President Joe Biden last August signed into law the Inflation Reduction Act (IRA), which included $20 billion to drive climate-smart agriculture and renewable energy initiatives nationwide.

The USDA’s Natural Resources Conservation Service (NRCS) is requesting input on how the agency’s regulations, policies, forms, or program processes should be modified, streamlined, expanded, or removed, to increase benefits achievable by the IRA funding.

The Family Farm Alliance and other agricultural and conservation groups are developing formal comments to urge NRCS to consider additional climate-smart agriculture and forestry mitigation activities that we believe must be considered eligible for funding under the IRA.

While NRCS offers a broad suite of voluntary conservation activities, the agency identifies a sub-set as critical to climate change mitigation. When applied appropriately, these Climate Smart Agriculture and Forest (CSAF) activities may deliver quantifiable reductions in greenhouse gas emissions and/or increases in carbon sequestration.

However, there are other activities not included on the current list which should also be eligible for IRA funding.

For example, Irrigation Water Management is excluded from the CSAF list, except for a narrow application on rice fields. This could impact the immensely successful and ongoing efforts by water managers to use NRCS funding to develop comprehensive modernization strategies in many parts of the West.

Irrigation modernization addresses fundamental problems in aging infrastructure, unifies solutions for rural farming communities, and enhances the environment. It positions rural communities for long-term resilience from the impacts of climate change, enhancing our domestic food supply and a healthy environment for generations to come.

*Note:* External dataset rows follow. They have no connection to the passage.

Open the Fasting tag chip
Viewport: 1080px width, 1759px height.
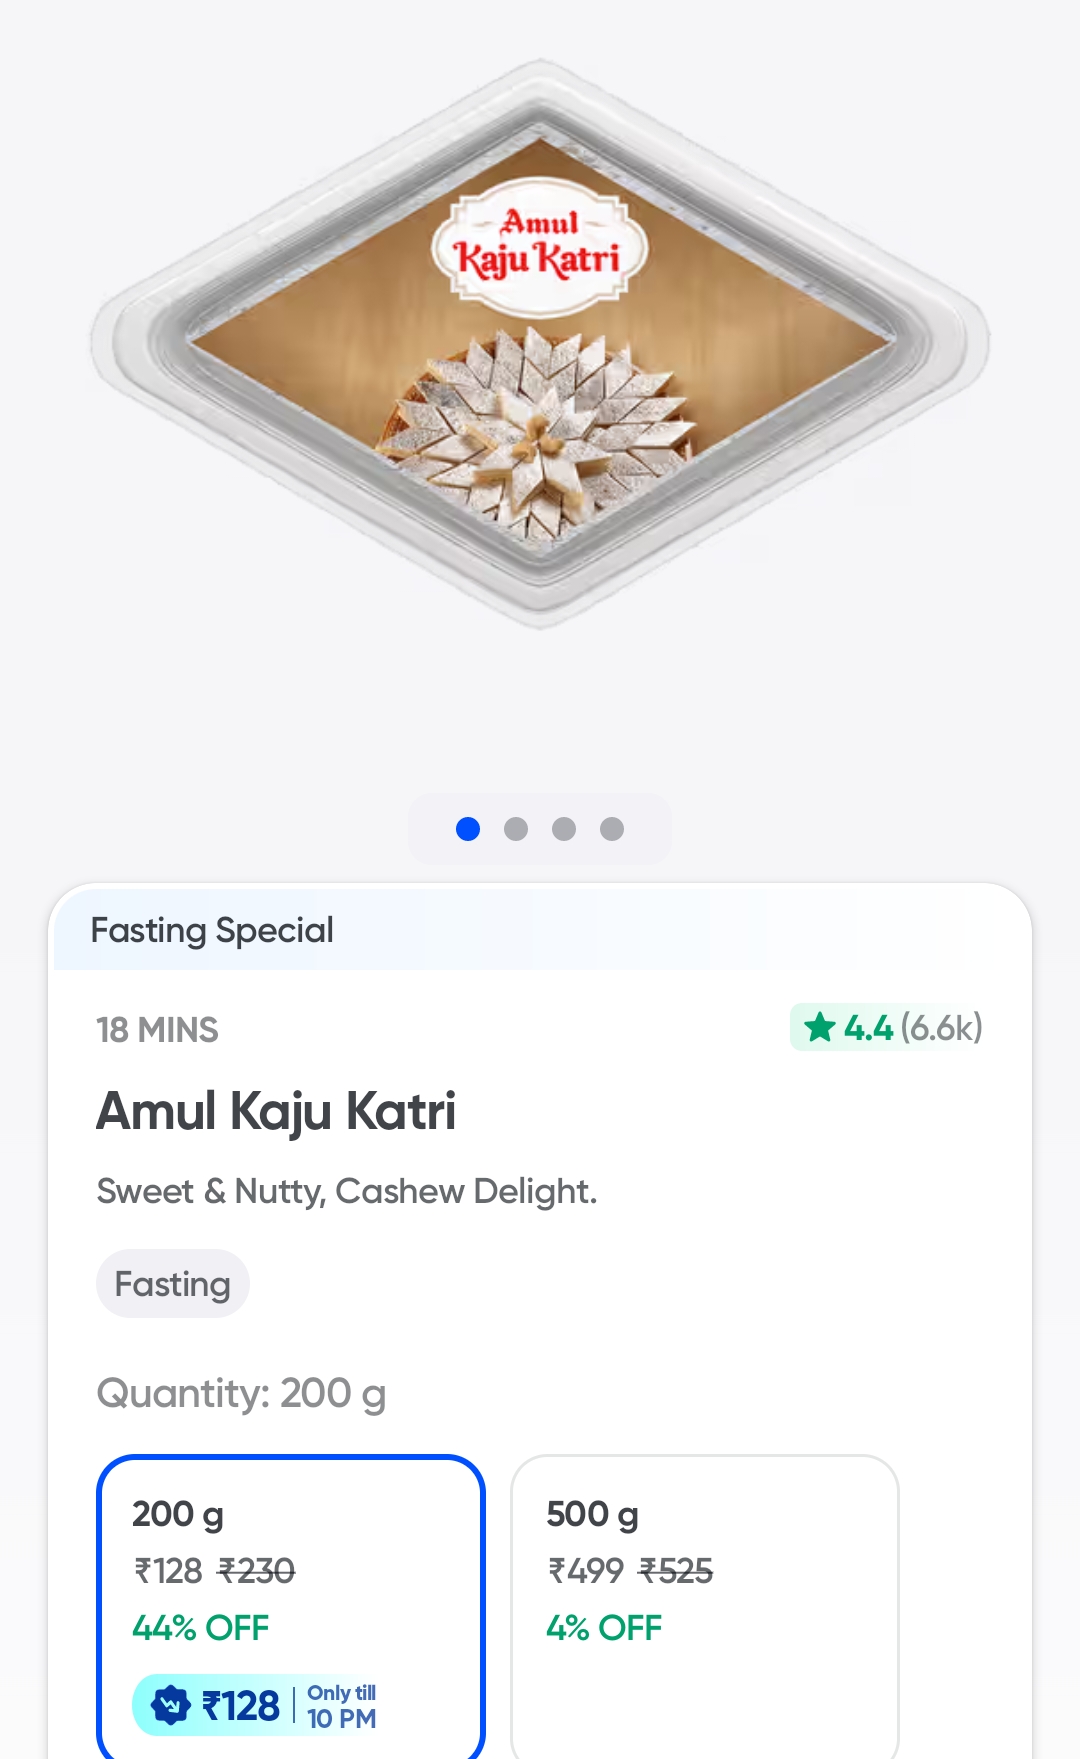tap(172, 1284)
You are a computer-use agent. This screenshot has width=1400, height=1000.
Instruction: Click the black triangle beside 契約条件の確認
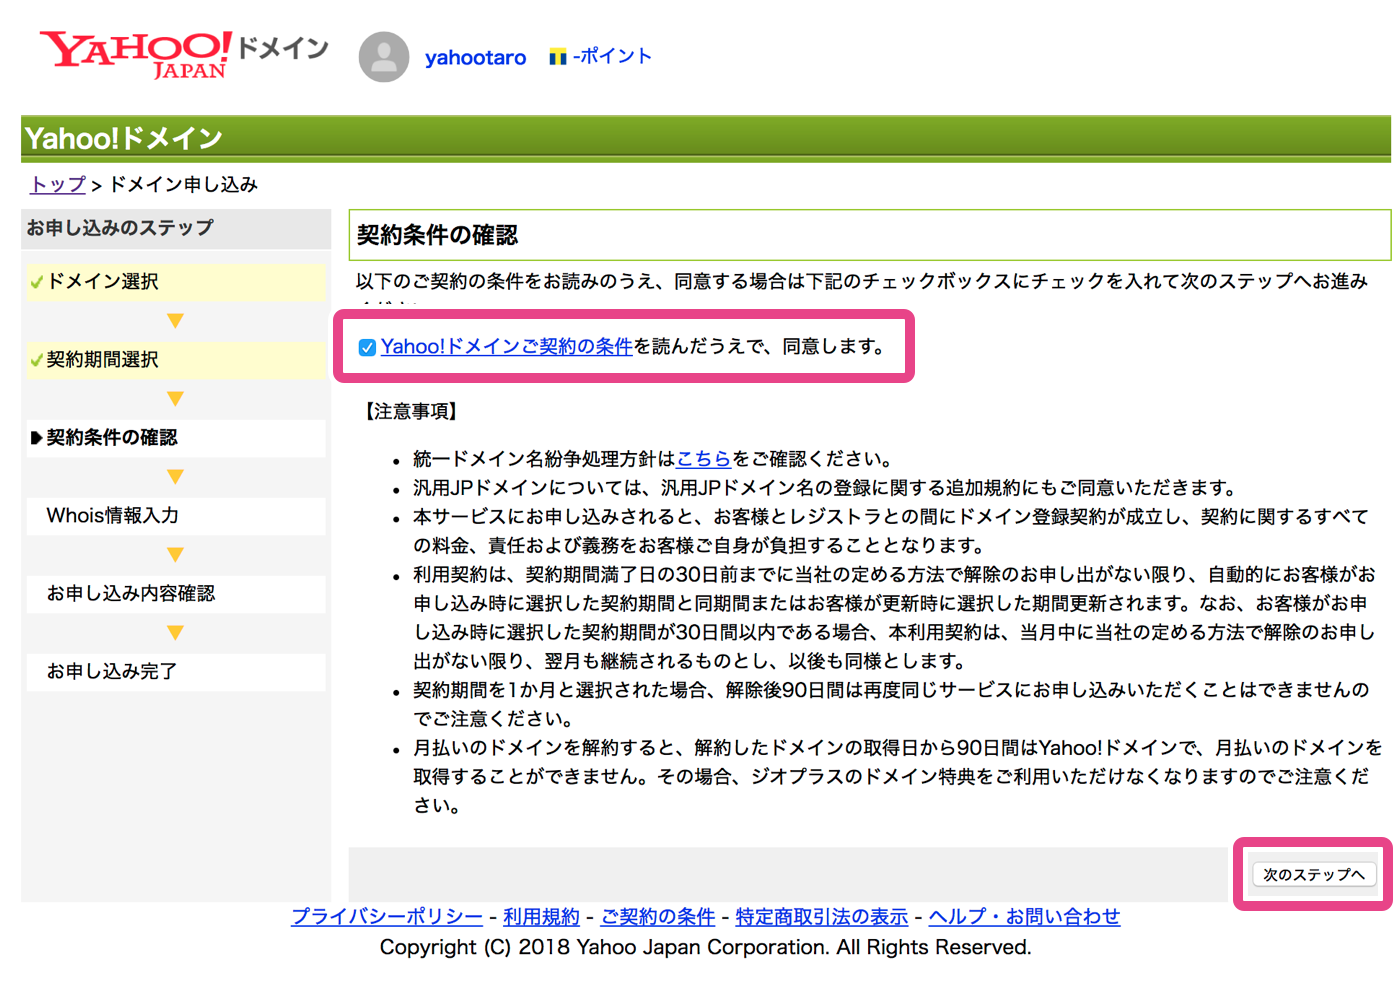point(37,438)
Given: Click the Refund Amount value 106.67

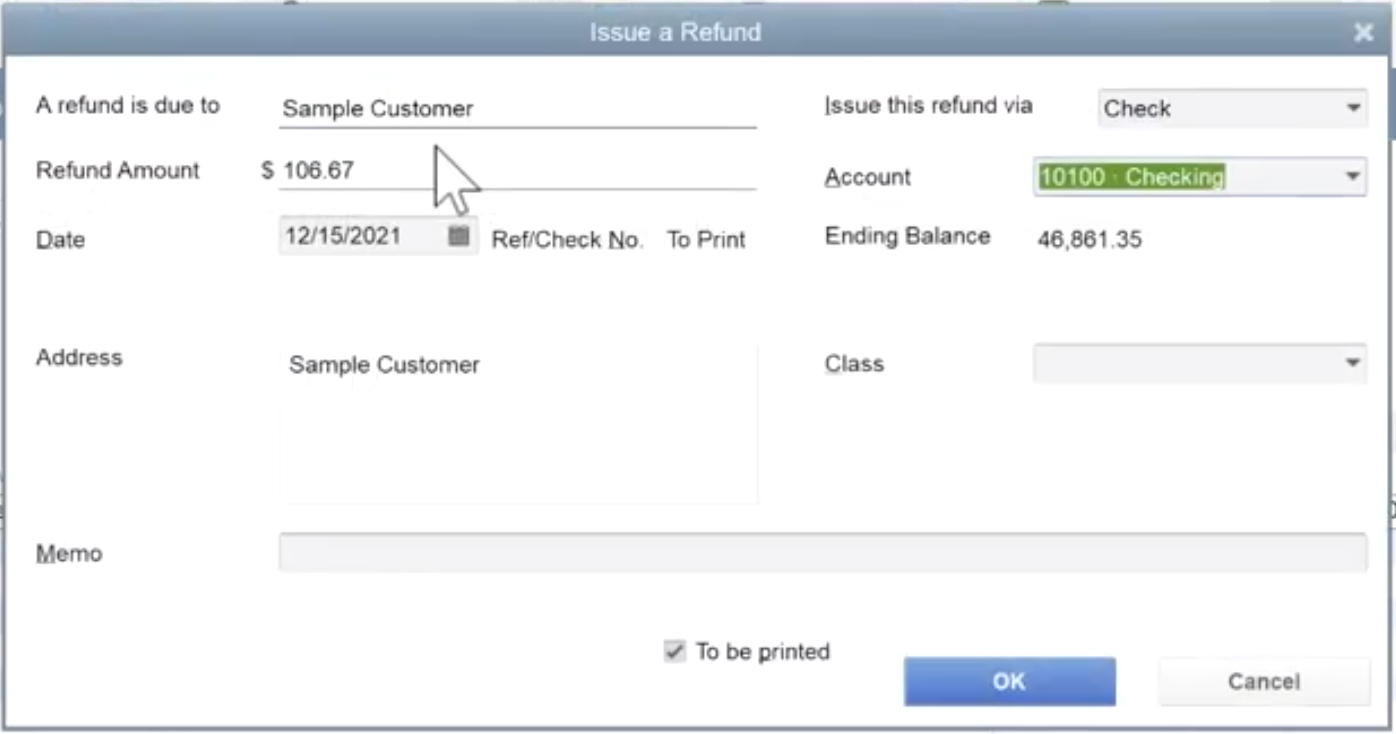Looking at the screenshot, I should 318,170.
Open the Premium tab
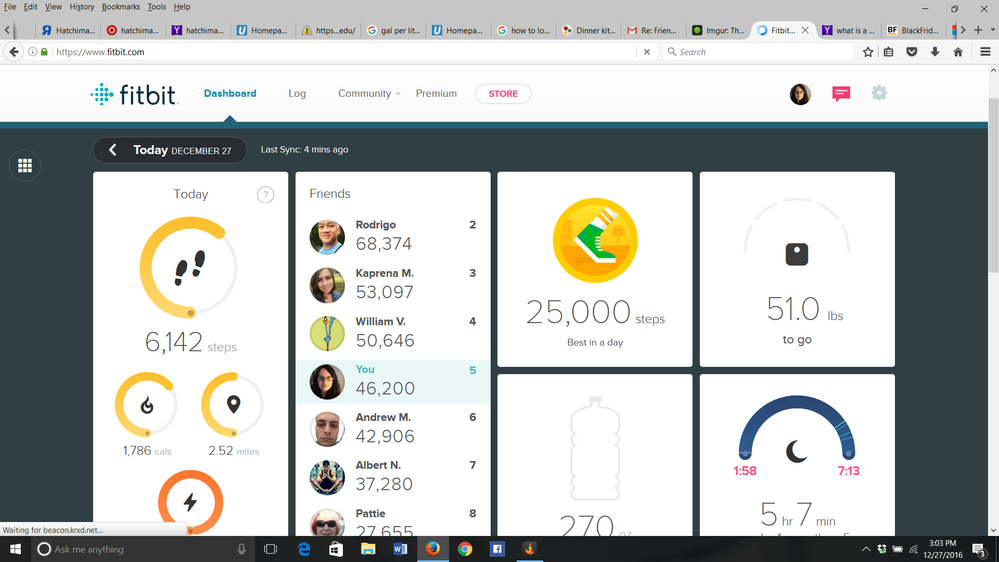 point(436,94)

We cannot simply focus on greenhouse gas emission reductions that may take a century or more to reach desired impacts.  We must also include long-term adaptation efforts such as improving irrigation efficiencies through modernization in dealing with the fallout from climate change.

As large-diameter pipes replace leaky, gravity-fed open canal systems, the resulting conversion to a pressurized distribution system reduces on-farm and district fossil fuel consumption and directly reduces CO2 emissions. NRCS has identified fossil fuel reduction as an objective with the highest greenhouse gas benefit.

Installing in-conduit hydroelectric generation in these modernized irrigation district systems can also generate clean electricity using pressurized water flowing through a closed-pipe system to spin a turbine. As an added benefit, irrigation districts can sell the power generated to local utilities, providing the district with an additional revenue stream that they can use to accelerate investment in modernization projects.

Finally, upgrading irrigation systems by converting to sprinklers or drip can significantly reduce N2O emissions, reduce nitrogen losses, increase soil carbon, and generate energy savings (plus avoided greenhouse gas emissions), in addition to providing multiple other benefits related to water quantity and water quality.

Overall modernization of irrigation systems in many parts of the West will reduce GHG emissions and promote better nitrogen management and soil health practices.

It is for all of the above well-documented reasons that we are recommending that NRCS add these practices to the list of climate eligible activities that are to be prioritized for investment under the IRA.